▶ _What is needed_:
Return each line of the entries that mentions the word "column".

------

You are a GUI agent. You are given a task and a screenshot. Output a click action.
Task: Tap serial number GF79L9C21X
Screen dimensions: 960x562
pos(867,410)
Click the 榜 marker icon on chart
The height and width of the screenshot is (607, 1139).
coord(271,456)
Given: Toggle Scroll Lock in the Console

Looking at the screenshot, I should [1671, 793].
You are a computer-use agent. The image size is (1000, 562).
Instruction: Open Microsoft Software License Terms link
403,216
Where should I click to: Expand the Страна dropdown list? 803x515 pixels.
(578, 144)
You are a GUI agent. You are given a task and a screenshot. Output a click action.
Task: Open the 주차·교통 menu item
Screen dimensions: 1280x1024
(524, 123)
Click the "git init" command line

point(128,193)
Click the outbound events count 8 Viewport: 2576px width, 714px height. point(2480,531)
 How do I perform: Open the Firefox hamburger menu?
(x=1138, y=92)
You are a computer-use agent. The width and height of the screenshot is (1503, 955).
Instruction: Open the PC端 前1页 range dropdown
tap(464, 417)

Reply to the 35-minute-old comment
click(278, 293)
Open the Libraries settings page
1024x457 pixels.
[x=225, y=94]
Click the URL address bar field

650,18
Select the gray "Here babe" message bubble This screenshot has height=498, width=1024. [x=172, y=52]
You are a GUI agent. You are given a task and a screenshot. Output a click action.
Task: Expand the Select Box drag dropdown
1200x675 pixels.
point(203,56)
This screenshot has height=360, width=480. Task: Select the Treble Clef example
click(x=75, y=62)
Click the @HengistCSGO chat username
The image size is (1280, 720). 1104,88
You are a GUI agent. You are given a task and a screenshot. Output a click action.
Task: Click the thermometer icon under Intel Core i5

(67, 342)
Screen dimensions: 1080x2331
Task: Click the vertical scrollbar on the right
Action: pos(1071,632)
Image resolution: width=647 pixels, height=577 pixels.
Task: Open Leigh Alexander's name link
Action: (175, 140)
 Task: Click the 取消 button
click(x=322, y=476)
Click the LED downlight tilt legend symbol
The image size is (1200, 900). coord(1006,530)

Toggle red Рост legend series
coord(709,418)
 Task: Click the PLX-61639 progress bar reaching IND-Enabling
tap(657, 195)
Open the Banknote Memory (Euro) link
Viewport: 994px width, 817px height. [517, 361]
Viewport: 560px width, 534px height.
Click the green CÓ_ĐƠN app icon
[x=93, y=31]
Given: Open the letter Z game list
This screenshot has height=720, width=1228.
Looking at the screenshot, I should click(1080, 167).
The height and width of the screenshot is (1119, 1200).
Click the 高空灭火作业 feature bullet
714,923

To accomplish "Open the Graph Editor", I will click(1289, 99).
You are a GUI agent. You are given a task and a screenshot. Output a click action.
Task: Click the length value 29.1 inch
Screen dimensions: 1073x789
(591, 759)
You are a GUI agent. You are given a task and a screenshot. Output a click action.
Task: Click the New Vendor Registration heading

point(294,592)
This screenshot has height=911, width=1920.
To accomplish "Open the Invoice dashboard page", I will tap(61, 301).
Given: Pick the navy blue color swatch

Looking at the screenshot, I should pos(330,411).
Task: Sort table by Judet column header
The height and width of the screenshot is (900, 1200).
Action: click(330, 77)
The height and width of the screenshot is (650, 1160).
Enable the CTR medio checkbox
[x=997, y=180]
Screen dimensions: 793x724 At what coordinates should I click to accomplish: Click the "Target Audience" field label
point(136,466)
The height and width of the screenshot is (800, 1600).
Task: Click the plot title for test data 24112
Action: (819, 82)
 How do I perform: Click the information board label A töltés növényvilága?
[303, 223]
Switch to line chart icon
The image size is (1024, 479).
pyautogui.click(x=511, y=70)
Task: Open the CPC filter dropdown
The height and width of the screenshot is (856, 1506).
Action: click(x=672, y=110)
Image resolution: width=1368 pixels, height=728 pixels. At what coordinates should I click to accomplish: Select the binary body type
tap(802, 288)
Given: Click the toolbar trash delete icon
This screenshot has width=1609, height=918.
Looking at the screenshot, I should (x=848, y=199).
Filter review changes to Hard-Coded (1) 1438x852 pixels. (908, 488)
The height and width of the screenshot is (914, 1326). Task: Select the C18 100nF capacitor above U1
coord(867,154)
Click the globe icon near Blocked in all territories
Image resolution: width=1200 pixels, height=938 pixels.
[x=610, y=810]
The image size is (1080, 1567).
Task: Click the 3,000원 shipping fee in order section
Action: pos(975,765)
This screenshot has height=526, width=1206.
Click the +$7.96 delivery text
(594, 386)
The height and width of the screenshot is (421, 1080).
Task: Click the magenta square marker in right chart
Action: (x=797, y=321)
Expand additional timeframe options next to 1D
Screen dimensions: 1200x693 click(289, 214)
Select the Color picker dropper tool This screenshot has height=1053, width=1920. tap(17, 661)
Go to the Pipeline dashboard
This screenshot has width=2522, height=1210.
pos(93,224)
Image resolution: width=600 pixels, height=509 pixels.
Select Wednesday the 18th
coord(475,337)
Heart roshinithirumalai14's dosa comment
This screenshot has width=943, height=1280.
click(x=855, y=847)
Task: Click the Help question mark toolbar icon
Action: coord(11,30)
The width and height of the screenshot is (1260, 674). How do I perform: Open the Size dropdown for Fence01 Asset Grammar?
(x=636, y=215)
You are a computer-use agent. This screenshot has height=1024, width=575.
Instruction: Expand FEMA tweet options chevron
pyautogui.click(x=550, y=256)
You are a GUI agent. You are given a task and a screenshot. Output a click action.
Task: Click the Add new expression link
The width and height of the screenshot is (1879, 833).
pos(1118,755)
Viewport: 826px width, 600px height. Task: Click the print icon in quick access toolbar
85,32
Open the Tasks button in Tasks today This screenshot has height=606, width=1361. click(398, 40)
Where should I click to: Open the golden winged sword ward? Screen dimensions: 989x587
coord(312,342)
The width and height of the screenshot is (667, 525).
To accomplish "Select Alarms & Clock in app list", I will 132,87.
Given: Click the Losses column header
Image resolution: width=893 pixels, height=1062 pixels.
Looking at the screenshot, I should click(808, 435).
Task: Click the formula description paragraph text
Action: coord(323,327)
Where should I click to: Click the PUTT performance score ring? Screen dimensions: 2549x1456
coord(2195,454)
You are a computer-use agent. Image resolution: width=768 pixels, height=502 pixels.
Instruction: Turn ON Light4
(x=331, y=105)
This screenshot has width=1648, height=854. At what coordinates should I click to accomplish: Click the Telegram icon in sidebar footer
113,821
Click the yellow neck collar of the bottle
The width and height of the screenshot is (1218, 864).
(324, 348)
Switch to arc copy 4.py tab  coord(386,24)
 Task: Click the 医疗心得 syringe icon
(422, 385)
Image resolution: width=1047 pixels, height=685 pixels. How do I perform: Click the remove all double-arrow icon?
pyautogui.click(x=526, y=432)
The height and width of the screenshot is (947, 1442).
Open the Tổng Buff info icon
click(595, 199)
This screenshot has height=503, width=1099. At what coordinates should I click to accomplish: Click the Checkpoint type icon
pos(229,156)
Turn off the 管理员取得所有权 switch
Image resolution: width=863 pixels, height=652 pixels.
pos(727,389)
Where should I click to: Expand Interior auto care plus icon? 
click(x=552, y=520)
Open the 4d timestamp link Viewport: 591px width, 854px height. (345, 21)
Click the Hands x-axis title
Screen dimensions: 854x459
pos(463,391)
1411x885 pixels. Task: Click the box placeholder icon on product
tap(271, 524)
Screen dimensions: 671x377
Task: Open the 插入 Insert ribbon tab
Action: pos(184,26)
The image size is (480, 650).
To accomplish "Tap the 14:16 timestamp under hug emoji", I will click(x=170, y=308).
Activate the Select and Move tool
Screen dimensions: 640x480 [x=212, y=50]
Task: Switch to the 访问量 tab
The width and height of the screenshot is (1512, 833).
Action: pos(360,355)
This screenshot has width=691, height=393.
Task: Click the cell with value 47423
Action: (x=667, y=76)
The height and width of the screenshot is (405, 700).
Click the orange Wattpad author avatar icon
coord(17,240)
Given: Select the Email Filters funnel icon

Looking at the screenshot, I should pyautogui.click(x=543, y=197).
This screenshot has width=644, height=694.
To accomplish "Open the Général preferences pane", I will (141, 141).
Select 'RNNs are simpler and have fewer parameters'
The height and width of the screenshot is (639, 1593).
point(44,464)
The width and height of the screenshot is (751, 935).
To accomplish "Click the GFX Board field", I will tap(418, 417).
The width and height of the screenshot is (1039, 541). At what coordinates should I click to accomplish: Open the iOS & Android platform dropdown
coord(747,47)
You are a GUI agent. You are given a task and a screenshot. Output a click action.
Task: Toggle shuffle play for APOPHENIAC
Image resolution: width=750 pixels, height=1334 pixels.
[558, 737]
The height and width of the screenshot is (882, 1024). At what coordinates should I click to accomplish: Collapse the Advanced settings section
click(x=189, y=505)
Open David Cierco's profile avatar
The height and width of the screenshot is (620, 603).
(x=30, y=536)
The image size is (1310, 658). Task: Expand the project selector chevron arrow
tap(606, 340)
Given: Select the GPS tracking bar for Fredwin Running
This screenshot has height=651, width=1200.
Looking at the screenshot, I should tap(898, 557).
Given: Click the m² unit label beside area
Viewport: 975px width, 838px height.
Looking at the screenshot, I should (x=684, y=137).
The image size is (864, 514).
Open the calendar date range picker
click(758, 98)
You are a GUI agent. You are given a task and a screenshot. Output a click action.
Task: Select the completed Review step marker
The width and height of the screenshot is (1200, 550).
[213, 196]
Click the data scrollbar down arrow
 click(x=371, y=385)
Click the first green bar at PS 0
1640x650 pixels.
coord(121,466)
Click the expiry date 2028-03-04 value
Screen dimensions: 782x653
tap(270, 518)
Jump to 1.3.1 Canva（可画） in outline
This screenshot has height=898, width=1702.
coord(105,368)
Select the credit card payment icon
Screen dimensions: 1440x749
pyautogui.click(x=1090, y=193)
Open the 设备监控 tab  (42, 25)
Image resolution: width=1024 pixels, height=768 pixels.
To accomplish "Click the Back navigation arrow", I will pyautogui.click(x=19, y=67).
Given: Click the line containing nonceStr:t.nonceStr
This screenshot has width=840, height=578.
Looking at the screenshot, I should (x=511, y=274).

------

▶ _Exercise output_:
Task: Sort table by Judet column header
Given: Click the Losses column header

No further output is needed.